Judging cross-sport contributions is always incredibly difficult, as we see in the annual debates over awards like the Lou Marsh Trophy (for Canada's athlete of the year). It's the same thing with Canada's Sports Hall of Fame; Clemons, Holloway, and Hayden might as well be from different sporting planets, and it's tough to compare their contributions directly. All of them (and the other candidates selected) appear to be very deserving, though, each making massive contributions to Canada's sporting landscape, and that's a credit to the Hall's selection committee. The makeup of that committee, and the process it goes by, is perhaps a big part of why this Hall gets it right. Here's a list of who's on it:

Bruce Kidd, Chair

Michelle Cameron Coulter

Dr. M. Ann Hall

Dr. Colin Howell

Marion Lay

Kerrin Lee-Gartner

Roy MacGregor

Monty Mosher

Chantal Petitclerc

Scott Russell

Donna Spencer

Mark Tewksbury

Marie-José Turcotte

That's an impressive list of academics (Hall, Howell), journalists (MacGregor, Mosher, Russell, Spencer, Turcotte), athletes (Cameron-Coulter, Petitclerc, Tewksbury), and those who fall into multiple categories (Kidd and Lay are both academics and former athletes, Lee-Gartner and Lay both have experience in athletics and the media, Petitclerc's a former athlete who's now a senator, Tewksbury, Lay and others have worked with organizations such as the Canadian Olympic Committee and Sport Canada, etc). It's also a list that has coast-to-coast representation, representation from both genders and from different racial backgrounds, and one that includes a wide variety of perspectives. For such a broad-based hall, trying to present the whole history and breadth of Canadian sport, this kind of panel is incredibly important. The involvement of the public also matters; the Hall welcomes nominations for their panel to consider, and they're very transparent with their process and criteria, which is outlined here (PDF). That has a lot to do with why this seems to be working out decently.

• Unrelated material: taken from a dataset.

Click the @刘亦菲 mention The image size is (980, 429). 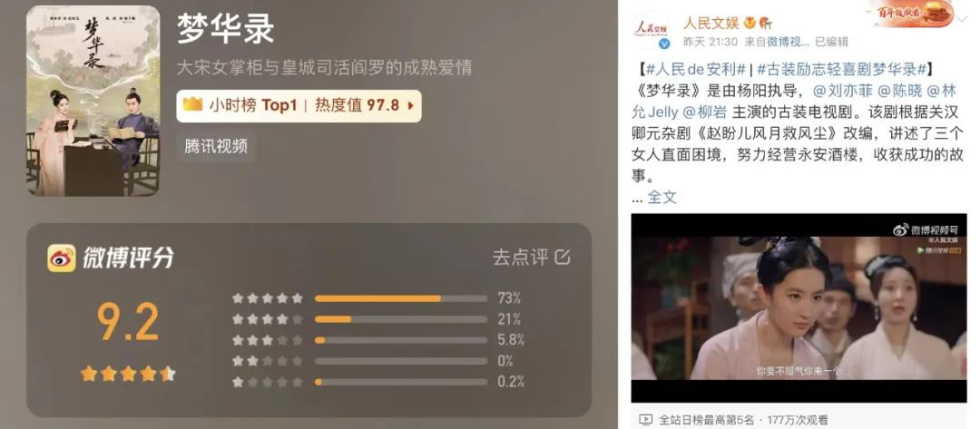[x=843, y=92]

It's also worth pointing out that the Canada Sports Hall of Fame itself seems to have come a long way in the last few years. For much of the Hall's history since its 1947 beginnings, it was based in Toronto and shared a building with the Hockey Hall of Fame, but the hockey hall left in 1993, and the Canadian sports hall took a downturn as a result. It eventually lost its long-term building as part of the construction of BMO Field, but rather than give up, it held a national competition to see what city would want to host the hall. Calgary won out of nine bidders, and the Hall now has a dedicated 40,000-square-foot building at the Canada Olympic Park there that's won numerous awards. It's also found ways to engage sports fans across the country, including interactive exhibits that put you into Olympic sports, a Sport Heroes Celebration and golf tournament with new inductees at the Calgary hall in June, great online information about the various members of the hall, a variety of educational programs throughout the year, and the induction ceremony in Toronto November 1 (which will be televised live on Sportsnet, and will feature The Barenaked Ladies). There are a lot of challenges out there for a hall of fame simply devoted to Canadian sport, and this hall has faced many of them over the years, but it seems to be doing a lot of things well now and finding ways to get Canadians involved with it, excited about its inductees and eager to visit it. That's good to see.